Data items:
>>>>
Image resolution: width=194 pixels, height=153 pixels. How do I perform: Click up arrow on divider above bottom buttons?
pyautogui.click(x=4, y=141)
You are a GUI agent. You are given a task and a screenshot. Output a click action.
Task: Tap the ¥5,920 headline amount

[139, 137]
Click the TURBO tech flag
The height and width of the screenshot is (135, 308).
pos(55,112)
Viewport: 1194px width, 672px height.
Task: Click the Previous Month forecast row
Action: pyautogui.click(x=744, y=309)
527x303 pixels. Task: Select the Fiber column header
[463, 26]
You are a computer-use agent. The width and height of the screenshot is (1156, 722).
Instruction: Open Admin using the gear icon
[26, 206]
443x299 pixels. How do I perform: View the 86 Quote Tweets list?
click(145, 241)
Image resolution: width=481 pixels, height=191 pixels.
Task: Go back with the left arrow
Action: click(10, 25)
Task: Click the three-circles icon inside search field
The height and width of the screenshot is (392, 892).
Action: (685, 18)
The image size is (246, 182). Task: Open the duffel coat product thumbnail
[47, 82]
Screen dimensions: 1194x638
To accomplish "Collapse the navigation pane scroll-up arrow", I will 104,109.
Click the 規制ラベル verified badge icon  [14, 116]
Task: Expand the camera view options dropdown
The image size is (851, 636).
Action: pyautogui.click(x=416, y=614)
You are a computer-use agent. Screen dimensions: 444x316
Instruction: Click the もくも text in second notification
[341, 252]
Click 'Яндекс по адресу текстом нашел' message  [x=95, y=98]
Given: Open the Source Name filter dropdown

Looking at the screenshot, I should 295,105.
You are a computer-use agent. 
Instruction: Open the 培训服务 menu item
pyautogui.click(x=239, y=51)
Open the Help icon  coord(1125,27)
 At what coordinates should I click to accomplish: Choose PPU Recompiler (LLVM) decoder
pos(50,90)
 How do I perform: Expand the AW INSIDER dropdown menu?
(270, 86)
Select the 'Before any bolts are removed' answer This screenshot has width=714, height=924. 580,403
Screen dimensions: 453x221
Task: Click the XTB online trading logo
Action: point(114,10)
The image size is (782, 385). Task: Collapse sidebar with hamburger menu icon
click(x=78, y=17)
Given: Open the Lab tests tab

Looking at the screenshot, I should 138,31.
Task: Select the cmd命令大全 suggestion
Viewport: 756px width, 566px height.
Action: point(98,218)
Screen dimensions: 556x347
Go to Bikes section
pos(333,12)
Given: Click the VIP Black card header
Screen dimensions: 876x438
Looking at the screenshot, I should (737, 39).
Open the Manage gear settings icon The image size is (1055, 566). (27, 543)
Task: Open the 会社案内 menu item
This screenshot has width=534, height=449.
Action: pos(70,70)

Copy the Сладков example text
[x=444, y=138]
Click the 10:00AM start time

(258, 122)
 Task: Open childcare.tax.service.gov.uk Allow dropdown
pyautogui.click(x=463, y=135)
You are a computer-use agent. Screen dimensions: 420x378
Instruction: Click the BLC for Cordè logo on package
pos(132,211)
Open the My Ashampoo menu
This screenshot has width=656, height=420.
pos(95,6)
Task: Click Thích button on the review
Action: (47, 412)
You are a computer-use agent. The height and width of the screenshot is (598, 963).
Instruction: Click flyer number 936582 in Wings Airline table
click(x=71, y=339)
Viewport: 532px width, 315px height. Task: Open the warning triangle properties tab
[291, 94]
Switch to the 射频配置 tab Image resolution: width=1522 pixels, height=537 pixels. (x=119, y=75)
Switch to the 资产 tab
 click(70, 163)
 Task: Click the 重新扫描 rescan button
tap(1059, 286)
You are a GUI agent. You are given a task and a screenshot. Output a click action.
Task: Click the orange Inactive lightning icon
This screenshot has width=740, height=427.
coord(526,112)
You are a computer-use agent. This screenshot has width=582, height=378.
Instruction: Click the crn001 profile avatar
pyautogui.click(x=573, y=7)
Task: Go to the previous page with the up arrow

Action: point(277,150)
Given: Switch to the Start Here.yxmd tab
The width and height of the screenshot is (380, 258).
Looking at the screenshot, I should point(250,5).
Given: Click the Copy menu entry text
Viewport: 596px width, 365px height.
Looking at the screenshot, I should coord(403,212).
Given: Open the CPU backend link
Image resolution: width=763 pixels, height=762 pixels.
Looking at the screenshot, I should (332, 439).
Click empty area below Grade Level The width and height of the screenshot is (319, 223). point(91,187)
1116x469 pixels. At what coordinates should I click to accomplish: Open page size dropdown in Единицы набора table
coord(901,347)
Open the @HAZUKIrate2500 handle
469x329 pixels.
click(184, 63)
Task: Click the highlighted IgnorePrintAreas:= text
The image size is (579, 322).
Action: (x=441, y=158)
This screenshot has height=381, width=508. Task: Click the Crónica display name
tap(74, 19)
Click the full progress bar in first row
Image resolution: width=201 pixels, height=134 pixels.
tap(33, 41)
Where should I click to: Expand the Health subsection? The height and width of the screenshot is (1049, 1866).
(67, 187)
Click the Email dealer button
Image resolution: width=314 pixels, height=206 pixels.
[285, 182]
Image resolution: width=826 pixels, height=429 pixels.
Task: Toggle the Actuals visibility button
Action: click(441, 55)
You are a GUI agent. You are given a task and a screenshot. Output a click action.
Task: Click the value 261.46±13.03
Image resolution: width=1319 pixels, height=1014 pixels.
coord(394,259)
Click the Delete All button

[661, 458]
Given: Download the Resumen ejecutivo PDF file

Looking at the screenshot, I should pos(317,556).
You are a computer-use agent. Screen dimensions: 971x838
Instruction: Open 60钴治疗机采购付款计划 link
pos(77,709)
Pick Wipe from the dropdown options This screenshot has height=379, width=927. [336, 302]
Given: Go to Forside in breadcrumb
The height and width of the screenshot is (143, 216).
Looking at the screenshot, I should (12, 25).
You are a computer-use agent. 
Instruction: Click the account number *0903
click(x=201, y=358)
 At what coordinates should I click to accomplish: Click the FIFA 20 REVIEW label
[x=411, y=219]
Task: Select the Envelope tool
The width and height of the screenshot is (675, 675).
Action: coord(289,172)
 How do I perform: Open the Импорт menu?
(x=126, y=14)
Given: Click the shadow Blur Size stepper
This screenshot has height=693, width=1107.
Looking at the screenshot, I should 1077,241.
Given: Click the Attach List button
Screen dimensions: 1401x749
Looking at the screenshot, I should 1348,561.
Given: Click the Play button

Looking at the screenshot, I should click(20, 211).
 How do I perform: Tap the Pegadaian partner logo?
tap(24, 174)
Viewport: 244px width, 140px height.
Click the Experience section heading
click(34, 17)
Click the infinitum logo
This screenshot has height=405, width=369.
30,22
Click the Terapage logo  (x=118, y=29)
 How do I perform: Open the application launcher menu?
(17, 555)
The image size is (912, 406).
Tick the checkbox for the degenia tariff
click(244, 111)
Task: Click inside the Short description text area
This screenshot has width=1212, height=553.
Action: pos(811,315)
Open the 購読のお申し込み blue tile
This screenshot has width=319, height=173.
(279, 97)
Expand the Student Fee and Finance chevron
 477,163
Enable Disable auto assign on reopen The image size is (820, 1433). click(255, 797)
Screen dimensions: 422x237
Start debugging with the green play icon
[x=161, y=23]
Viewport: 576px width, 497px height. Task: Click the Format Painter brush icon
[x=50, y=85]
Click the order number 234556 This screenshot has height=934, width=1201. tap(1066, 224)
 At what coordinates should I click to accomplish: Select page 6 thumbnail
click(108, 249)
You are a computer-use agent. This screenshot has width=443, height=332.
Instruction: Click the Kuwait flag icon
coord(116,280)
<<<<
**Your assignment**: An exact copy of all the records is what is needed here.

**Your solution**:
Image resolution: width=194 pixels, height=153 pixels. How do I perform: Click up arrow on divider above bottom buttons?
pyautogui.click(x=4, y=141)
You are a GUI agent. You are given a task and a screenshot. Output a click action.
Task: Tap the ¥5,920 headline amount

[139, 137]
Click the TURBO tech flag
The height and width of the screenshot is (135, 308).
pos(55,112)
Viewport: 1194px width, 672px height.
Task: Click the Previous Month forecast row
Action: pyautogui.click(x=744, y=309)
527x303 pixels. Task: Select the Fiber column header
[463, 26]
You are a computer-use agent. The width and height of the screenshot is (1156, 722).
Instruction: Open Admin using the gear icon
[26, 206]
443x299 pixels. How do I perform: View the 86 Quote Tweets list?
click(145, 241)
Image resolution: width=481 pixels, height=191 pixels.
Task: Go back with the left arrow
Action: click(10, 25)
Task: Click the three-circles icon inside search field
The height and width of the screenshot is (392, 892).
Action: (685, 18)
The image size is (246, 182). Task: Open the duffel coat product thumbnail
[47, 82]
Screen dimensions: 1194x638
To accomplish "Collapse the navigation pane scroll-up arrow", I will 104,109.
Click the 規制ラベル verified badge icon  [14, 116]
Task: Expand the camera view options dropdown
The image size is (851, 636).
Action: pyautogui.click(x=416, y=614)
You are a computer-use agent. Screen dimensions: 444x316
Instruction: Click the もくも text in second notification
[341, 252]
Click 'Яндекс по адресу текстом нашел' message  [x=95, y=98]
Given: Open the Source Name filter dropdown

Looking at the screenshot, I should 295,105.
You are a computer-use agent. 
Instruction: Open the 培训服务 menu item
pyautogui.click(x=239, y=51)
Open the Help icon  coord(1125,27)
 At what coordinates should I click to accomplish: Choose PPU Recompiler (LLVM) decoder
pos(50,90)
 How do I perform: Expand the AW INSIDER dropdown menu?
(270, 86)
Select the 'Before any bolts are removed' answer This screenshot has width=714, height=924. 580,403
Screen dimensions: 453x221
Task: Click the XTB online trading logo
Action: point(114,10)
The image size is (782, 385). Task: Collapse sidebar with hamburger menu icon
click(x=78, y=17)
Given: Open the Lab tests tab

Looking at the screenshot, I should 138,31.
Task: Select the cmd命令大全 suggestion
Viewport: 756px width, 566px height.
Action: point(98,218)
Screen dimensions: 556x347
Go to Bikes section
pos(333,12)
Given: Click the VIP Black card header
Screen dimensions: 876x438
Looking at the screenshot, I should (737, 39).
Open the Manage gear settings icon The image size is (1055, 566). (27, 543)
Task: Open the 会社案内 menu item
This screenshot has width=534, height=449.
Action: pos(70,70)

Copy the Сладков example text
[x=444, y=138]
Click the 10:00AM start time

(258, 122)
 Task: Open childcare.tax.service.gov.uk Allow dropdown
pyautogui.click(x=463, y=135)
You are a computer-use agent. Screen dimensions: 420x378
Instruction: Click the BLC for Cordè logo on package
pos(132,211)
Open the My Ashampoo menu
This screenshot has width=656, height=420.
pos(95,6)
Task: Click Thích button on the review
Action: (47, 412)
You are a computer-use agent. The height and width of the screenshot is (598, 963).
Instruction: Click flyer number 936582 in Wings Airline table
click(x=71, y=339)
Viewport: 532px width, 315px height. Task: Open the warning triangle properties tab
[291, 94]
Switch to the 射频配置 tab Image resolution: width=1522 pixels, height=537 pixels. (x=119, y=75)
Switch to the 资产 tab
 click(70, 163)
 Task: Click the 重新扫描 rescan button
tap(1059, 286)
You are a GUI agent. You are given a task and a screenshot. Output a click action.
Task: Click the orange Inactive lightning icon
This screenshot has width=740, height=427.
coord(526,112)
You are a computer-use agent. This screenshot has width=582, height=378.
Instruction: Click the crn001 profile avatar
pyautogui.click(x=573, y=7)
Task: Go to the previous page with the up arrow

Action: point(277,150)
Given: Switch to the Start Here.yxmd tab
The width and height of the screenshot is (380, 258).
Looking at the screenshot, I should point(250,5).
Given: Click the Copy menu entry text
Viewport: 596px width, 365px height.
Looking at the screenshot, I should coord(403,212).
Given: Open the CPU backend link
Image resolution: width=763 pixels, height=762 pixels.
Looking at the screenshot, I should (332, 439).
Click empty area below Grade Level The width and height of the screenshot is (319, 223). point(91,187)
1116x469 pixels. At what coordinates should I click to accomplish: Open page size dropdown in Единицы набора table
coord(901,347)
Open the @HAZUKIrate2500 handle
469x329 pixels.
click(184, 63)
Task: Click the highlighted IgnorePrintAreas:= text
The image size is (579, 322).
Action: (x=441, y=158)
This screenshot has height=381, width=508. Task: Click the Crónica display name
tap(74, 19)
Click the full progress bar in first row
Image resolution: width=201 pixels, height=134 pixels.
tap(33, 41)
Where should I click to: Expand the Health subsection? The height and width of the screenshot is (1049, 1866).
(67, 187)
Click the Email dealer button
Image resolution: width=314 pixels, height=206 pixels.
[285, 182]
Image resolution: width=826 pixels, height=429 pixels.
Task: Toggle the Actuals visibility button
Action: click(441, 55)
You are a GUI agent. You are given a task and a screenshot. Output a click action.
Task: Click the value 261.46±13.03
Image resolution: width=1319 pixels, height=1014 pixels.
coord(394,259)
Click the Delete All button

[661, 458]
Given: Download the Resumen ejecutivo PDF file

Looking at the screenshot, I should pos(317,556).
You are a computer-use agent. Screen dimensions: 971x838
Instruction: Open 60钴治疗机采购付款计划 link
pos(77,709)
Pick Wipe from the dropdown options This screenshot has height=379, width=927. [336, 302]
Given: Go to Forside in breadcrumb
The height and width of the screenshot is (143, 216).
Looking at the screenshot, I should (12, 25).
You are a computer-use agent. 
Instruction: Click the account number *0903
click(x=201, y=358)
 At what coordinates should I click to accomplish: Click the FIFA 20 REVIEW label
[x=411, y=219]
Task: Select the Envelope tool
The width and height of the screenshot is (675, 675).
Action: coord(289,172)
 How do I perform: Open the Импорт menu?
(x=126, y=14)
Given: Click the shadow Blur Size stepper
This screenshot has height=693, width=1107.
Looking at the screenshot, I should 1077,241.
Given: Click the Attach List button
Screen dimensions: 1401x749
Looking at the screenshot, I should 1348,561.
Given: Click the Play button

Looking at the screenshot, I should click(20, 211).
 How do I perform: Tap the Pegadaian partner logo?
tap(24, 174)
Viewport: 244px width, 140px height.
Click the Experience section heading
click(34, 17)
Click the infinitum logo
This screenshot has height=405, width=369.
30,22
Click the Terapage logo  (x=118, y=29)
 How do I perform: Open the application launcher menu?
(17, 555)
The image size is (912, 406).
Tick the checkbox for the degenia tariff
click(244, 111)
Task: Click inside the Short description text area
This screenshot has width=1212, height=553.
Action: pos(811,315)
Open the 購読のお申し込み blue tile
This screenshot has width=319, height=173.
(279, 97)
Expand the Student Fee and Finance chevron
 477,163
Enable Disable auto assign on reopen The image size is (820, 1433). click(255, 797)
Screen dimensions: 422x237
Start debugging with the green play icon
[x=161, y=23]
Viewport: 576px width, 497px height. Task: Click the Format Painter brush icon
[x=50, y=85]
Click the order number 234556 This screenshot has height=934, width=1201. tap(1066, 224)
 At what coordinates should I click to accomplish: Select page 6 thumbnail
click(108, 249)
You are a computer-use agent. This screenshot has width=443, height=332.
Instruction: Click the Kuwait flag icon
coord(116,280)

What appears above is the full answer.